A percepção de que a gestão de Rodrigo Rollemberg nada faz além de apagar incêndios é “real”, reconhece o chefe da Casa Civil, Hélio Doyle. Ele diz que, como foram encontrados “vários incêndios”, é preciso apagá-los primeiro, para depois “plantar”. “As pessoas estão vendo os problemas que já existiam, um pouco agravados, e têm a sensação de que não estamos fazendo nada”, conclui o secretário.
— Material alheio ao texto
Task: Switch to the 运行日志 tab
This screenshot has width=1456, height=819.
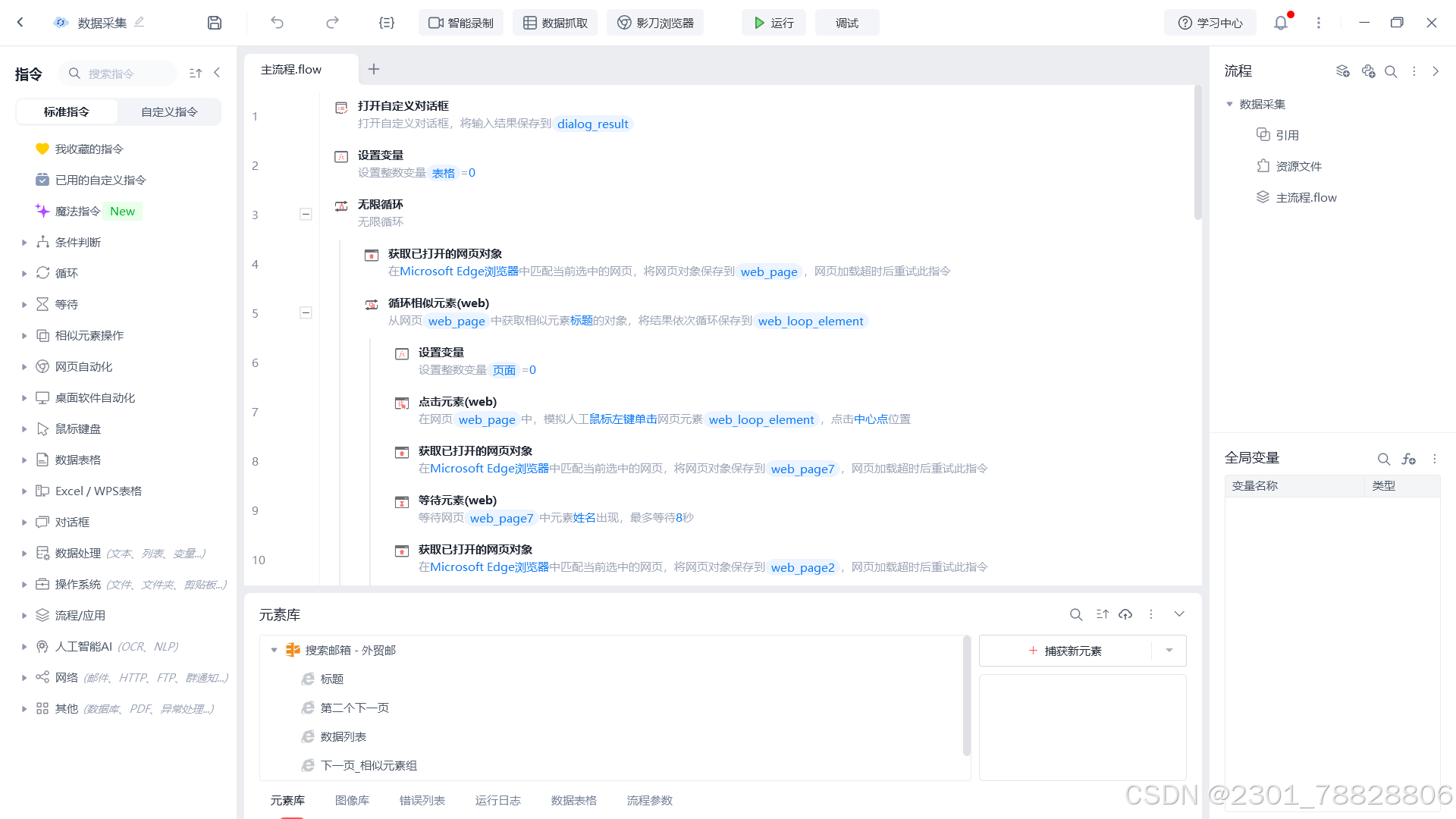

“Estamos tentando mostrar o tamanho do problema. A população precisa compreender que o governo está tomando as medidas para evitar que as coisas piorem”, argumenta Hélio Doyle. O governo tem que administrar o problema, ele diz. “Mas o problema é de todo mundo”, frisa.
Recursos de fora
O déficit herdado do ex-governador Agnelo Queiroz deve se acentuar, com as despesas do ano – incluindo os reajustes salariais concedidos sem previsão orçamentária aos servidores públicos, conforme o secretário. Com os recursos do caixa, vai dar apenas para manter o Distrito Federal, ele argumenta.
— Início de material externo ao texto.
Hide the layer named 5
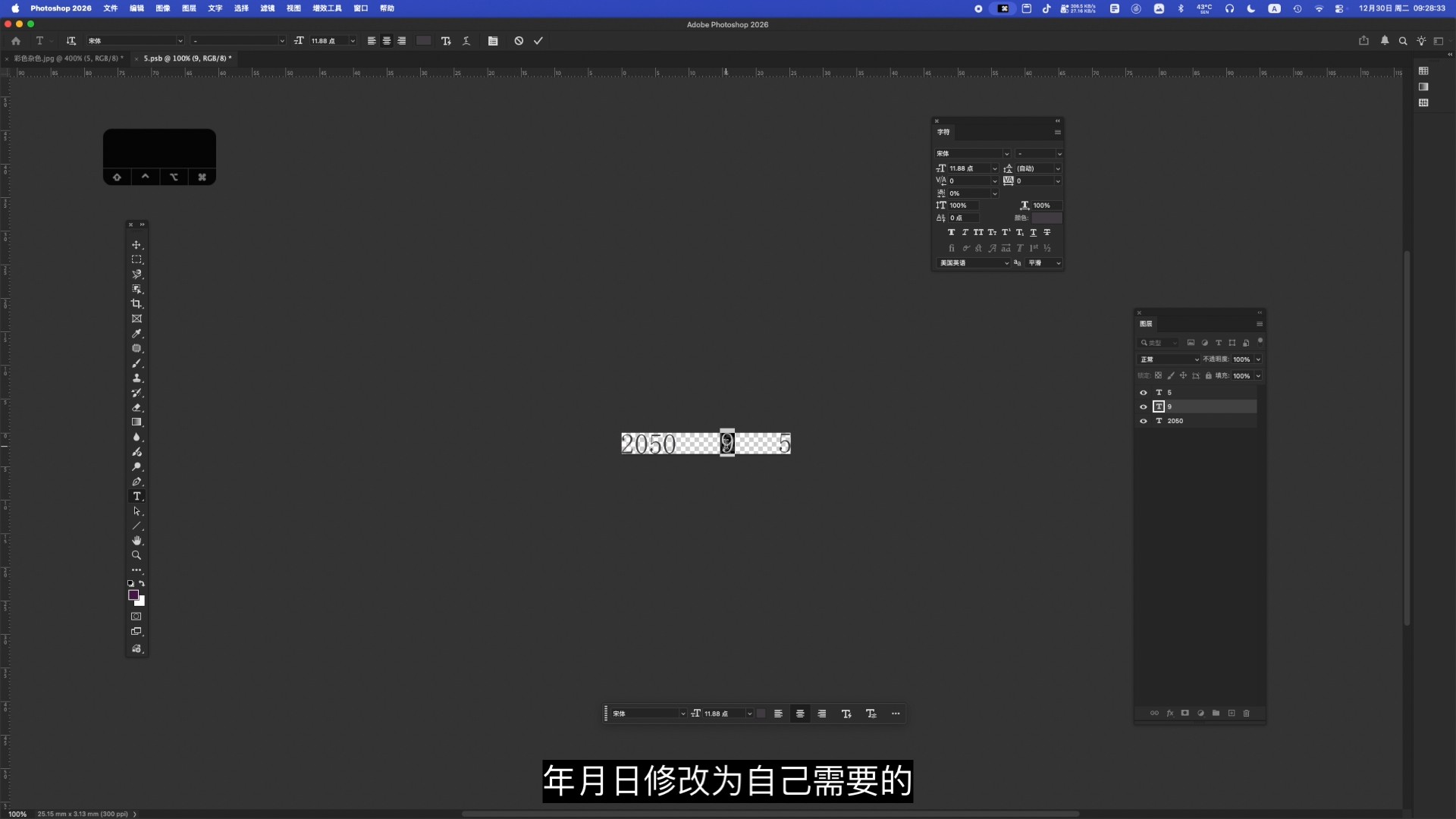This screenshot has width=1456, height=819. pos(1144,392)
“Vamos conseguir fazer algumas obras com os R$ 500 milhões do empréstimo do Banco do Brasil e outros recursos que podem vir do Governo Federal, do PAC (Programa de Aceleração do Crescimento), de convênios, financiamentos… Mas, dificilmente, vamos conseguir investir em largar escala. Os recursos terão de vir de fora”, acrescenta Hélio Doyle.
Os investimentos prioritários para este ano ainda não foram definidos. “Estamos começando a consolidar essa discussão, para ver onde vamos investir”, garante Doyle.